Reducing Guilt and Shame

From: Courtney Sacco

Comments

I have come to learn that a beneficial part of therapy in relation to stuttering is the idea of increasing a person's acceptance of their stuttering through reducing feelings of shame, guilt, and embarrassment. I know you touched on the aspect of reducing the guilty feelings within one of your clients, but I was curious in connection to working towards this goal with a client, have you experienced any challenging escape behaviors that are occurring due to the negative affect and what type of therapy methods did you find most sufficient in addressing the behaviors?

 

Re: Reducing Guilt and Shame

From: Diane Games

Comments

I have had some clients use some escape behaviors and to be honest, I feel that this will continue for some people despite making good progress in treatment. I approach this type of discussion with 1) defining escape behaviors, 2) making a general list of these types of behaviors, and 3) what does escaping vs. not escaping accomplish for the speaker..or something along that line. I know that it is not an easy behavior to manage and I respect that issue for my clients...I approach it as a problem that will be addressed over a long period of time.

 

Treatment Concepts

From: Katara Tabaa

Comments

I appreciate the treatment concepts that were adapted from "Philosophy for Old Age!" I agree that counts should focus on the positives. As a general rule, we all like to hear what we did well (vs. where we could have improved). Focusing on the positives is much more empowering. I also agree that the client should learn about stuttering, I feel this would empower the client (i.e., because they are involved and understand stuttering). Laughter is the best medicine! If a client feels comfortable to laugh and smile in therapy, we are doing something right :) I think listening in a non-judgmental manner is always important, not only for the clinician. It is important to address guilt. Guilt may arise with individuals who stutter (and with other individuals). I feel it is important to address the guilt because this will help the individual to form a more positive relationship with their clinician. I find it very important to teach others about stuttering. There are many stereotypes associated with stuttering. As a future SLP I feel it is part of my job to dispell these stereotypes. And lastly, I agree 100% that a client should leave therapy feeling empowered to make change. Knowing that a client is empowered is the most positive feeling an SLP can have. Thank you for sharing these points. These are things that I have never thought about directly...and sometimes we need things pointed out for us :)

 

Working with Teens

From: Abby Waller

Comments

Professor Games, I am a first year graduate student in WCU's Communication Sciences and Disorders program. Before entering this new field I had been working in the mental/behavioral health field. Much of my past professional experience has been working with teenagers who have become overwhelmed with the pressures of growing up without adequate coping skills.
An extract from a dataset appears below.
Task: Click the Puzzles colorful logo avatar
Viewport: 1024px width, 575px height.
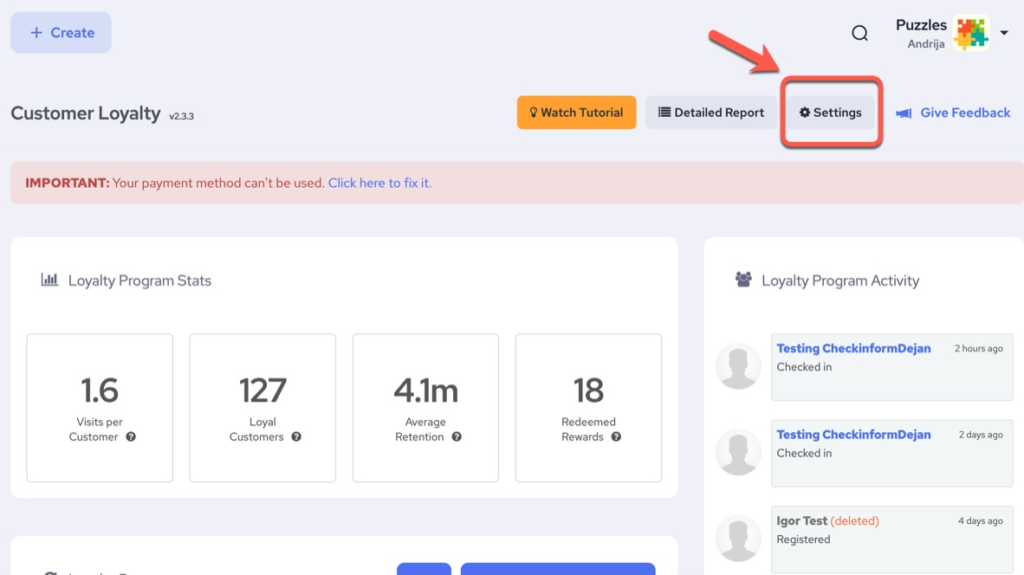Action: 971,33
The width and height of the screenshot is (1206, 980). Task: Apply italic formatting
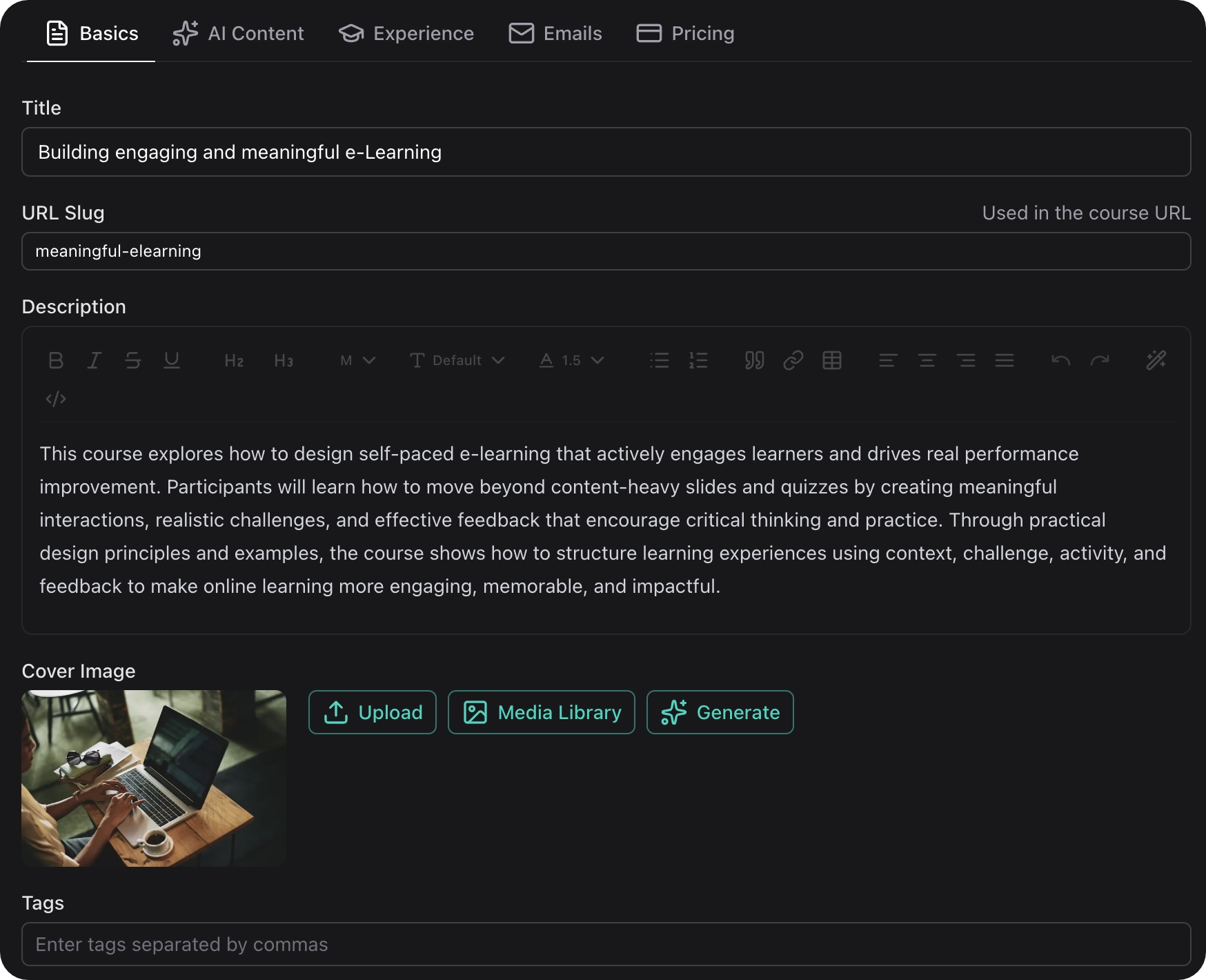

As a mental health clinician building rapport and making progress with a teenager can be very different, and often more challenging, than with adults. Interventions that work with adults may not be effective for teens and there is often more resistance to treatment. I'm wondering about your experience as a SLP in working with teenagers as opposed to adults and the differences you've encountered. Thanks!

 

Re: Working with Teens

From: Diane Games
Date: 30 Oct 2010
Time: 22:15:42 -0500
Remote Name: 98.28.157.96

Comments

Abby..what a great question! My experiences with teens is generally they want a "quicker" fix..not all of them but some. I also vary my presentation of concepts with teens...focusing on motor issues initially and then generally problem solving situations and then more into the attitudinal/cognitive aspects of treatment. BUT every client is different and I feel that treatment needs to be varied based on a number of client issues.